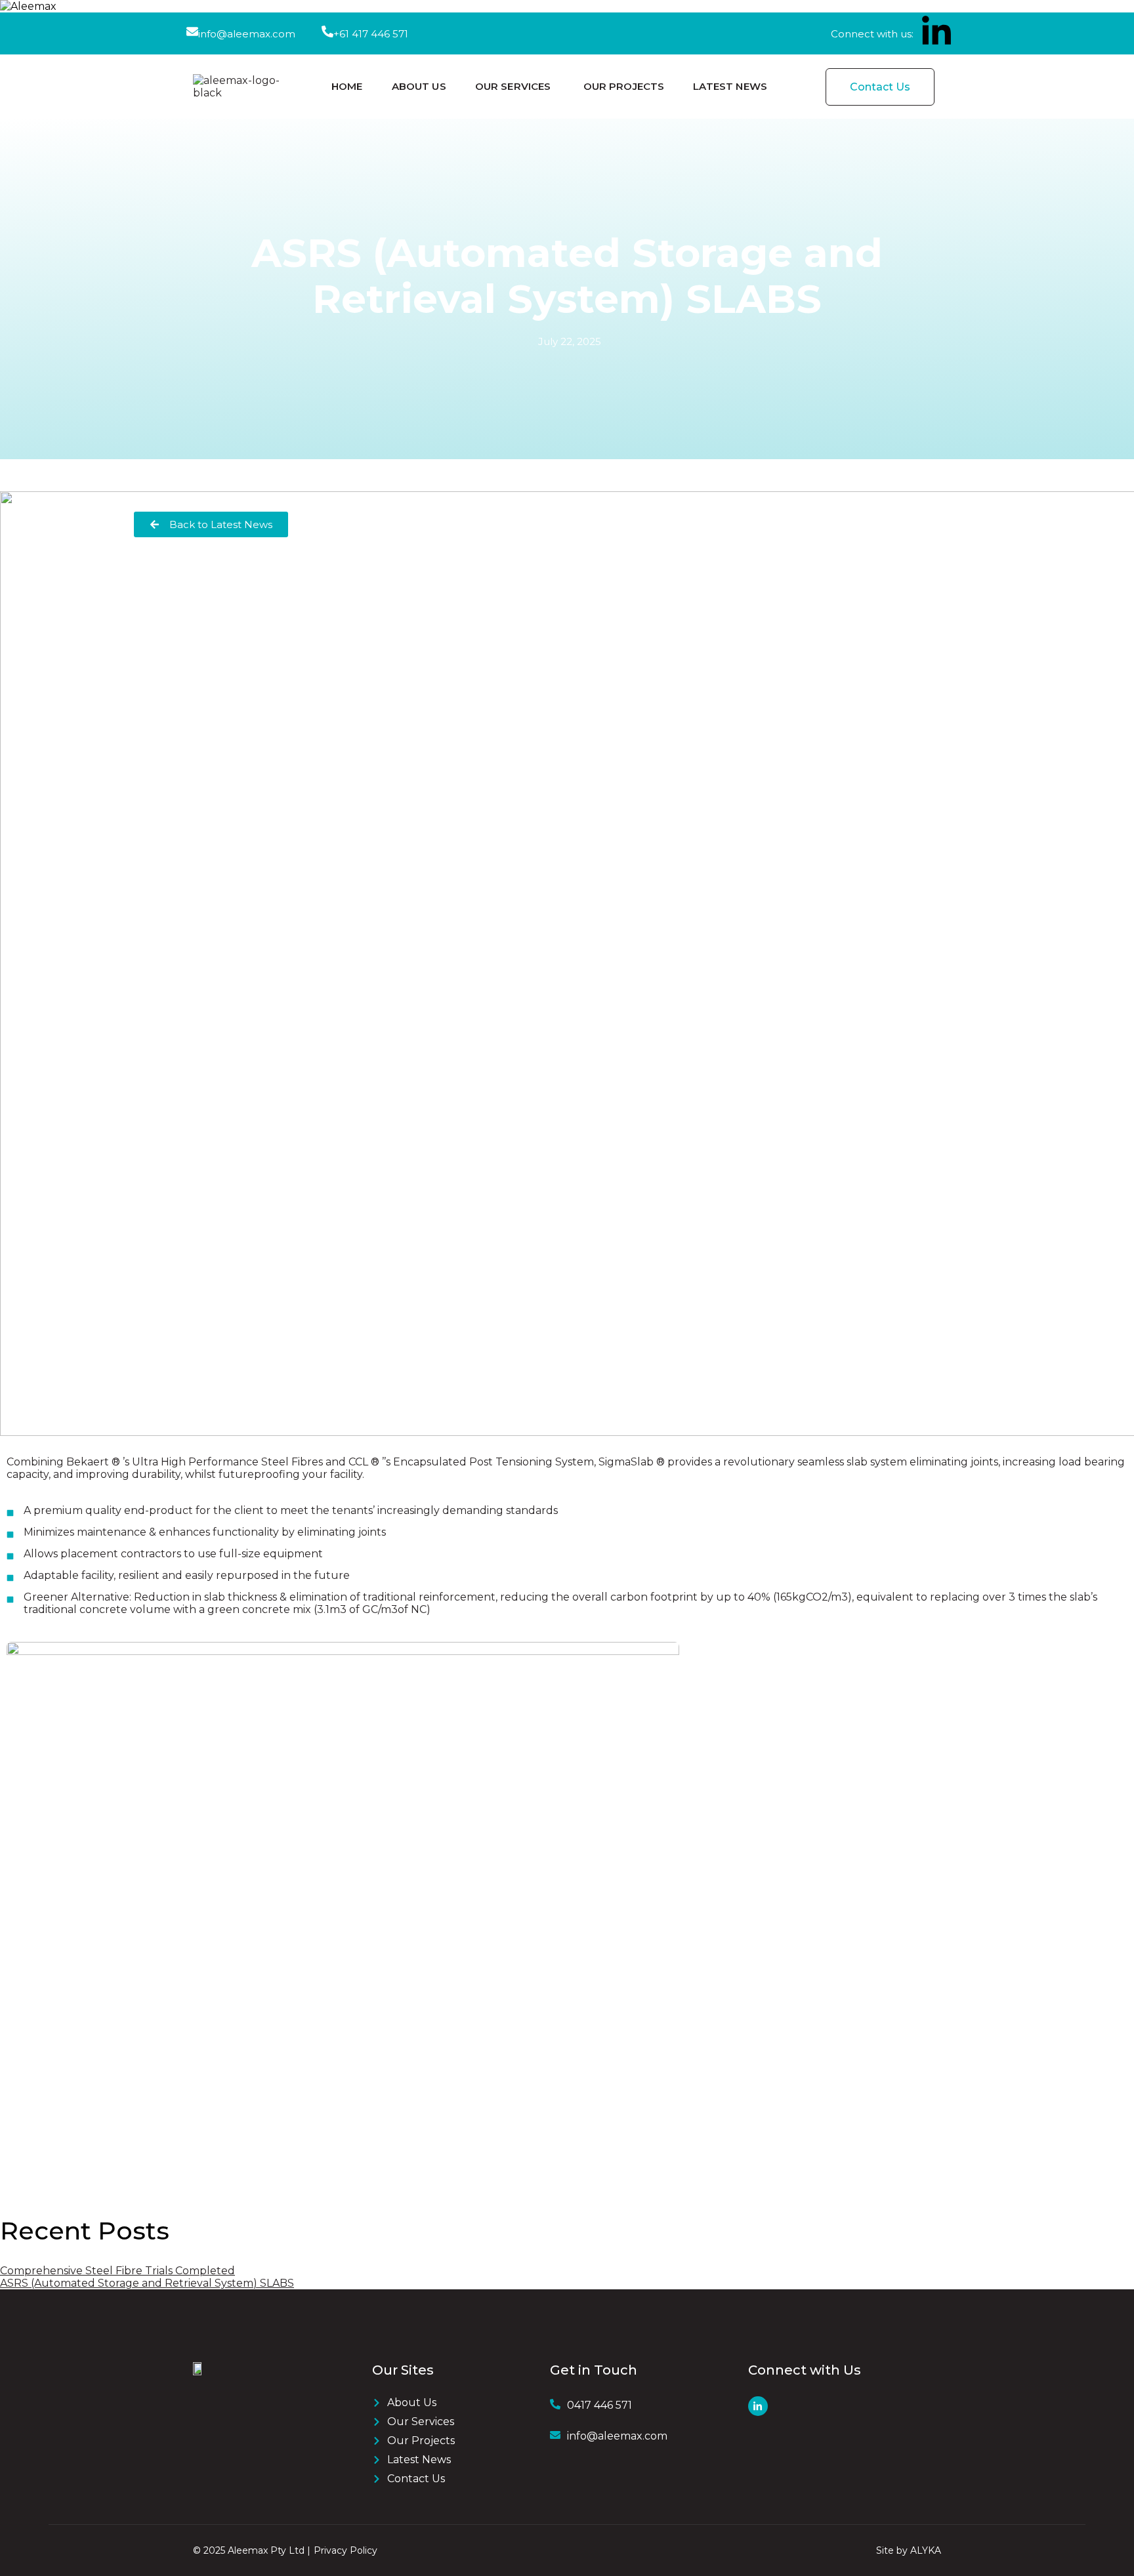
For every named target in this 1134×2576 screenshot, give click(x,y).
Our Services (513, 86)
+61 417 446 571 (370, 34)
---
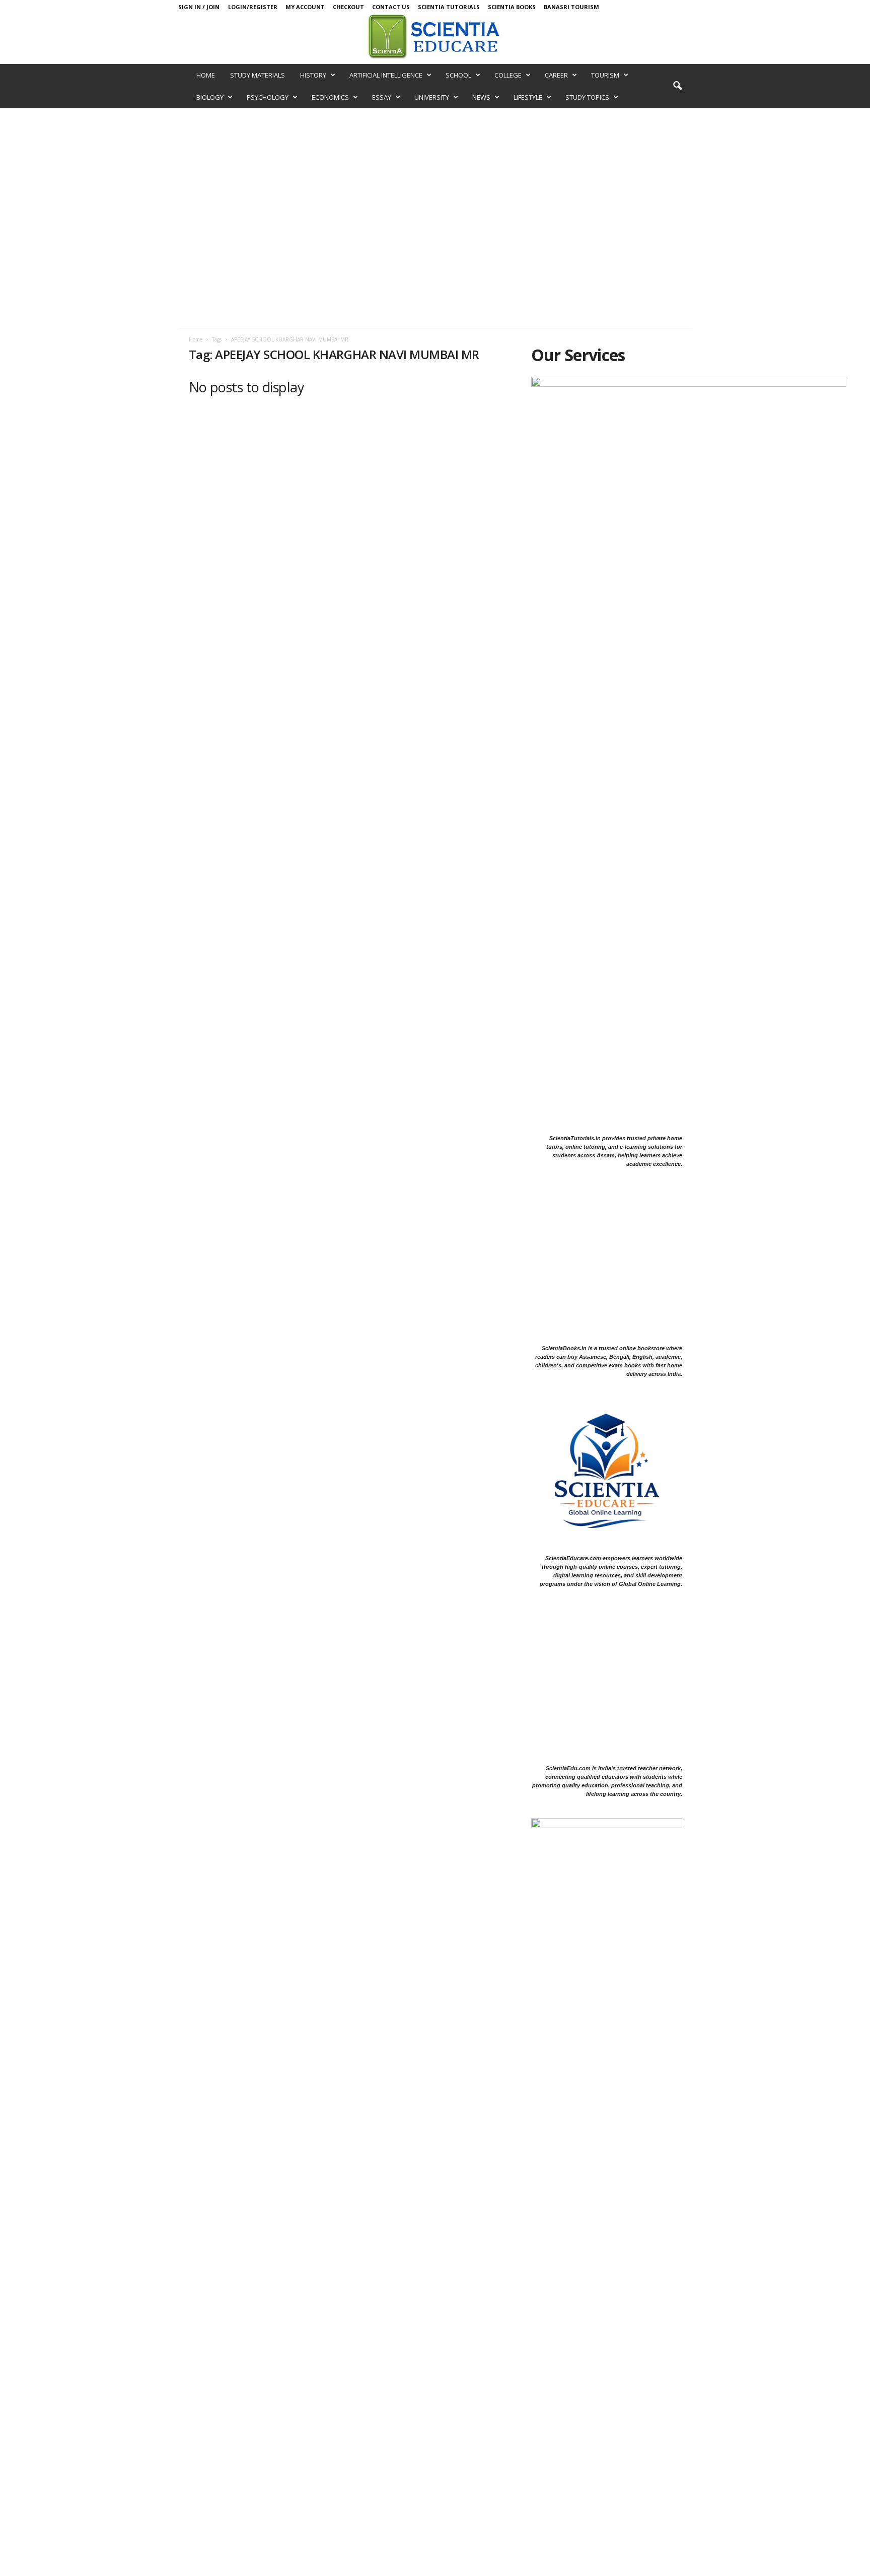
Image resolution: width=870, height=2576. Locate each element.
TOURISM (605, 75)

◆ Instructions to follow
Search the listing above for the lines with "Image resolution: width=870, height=2576." and "TOURISM (605, 75)", then output those lines and all lines between them exactly.

◆ Written answer
Image resolution: width=870, height=2576. Locate each element.
TOURISM (605, 75)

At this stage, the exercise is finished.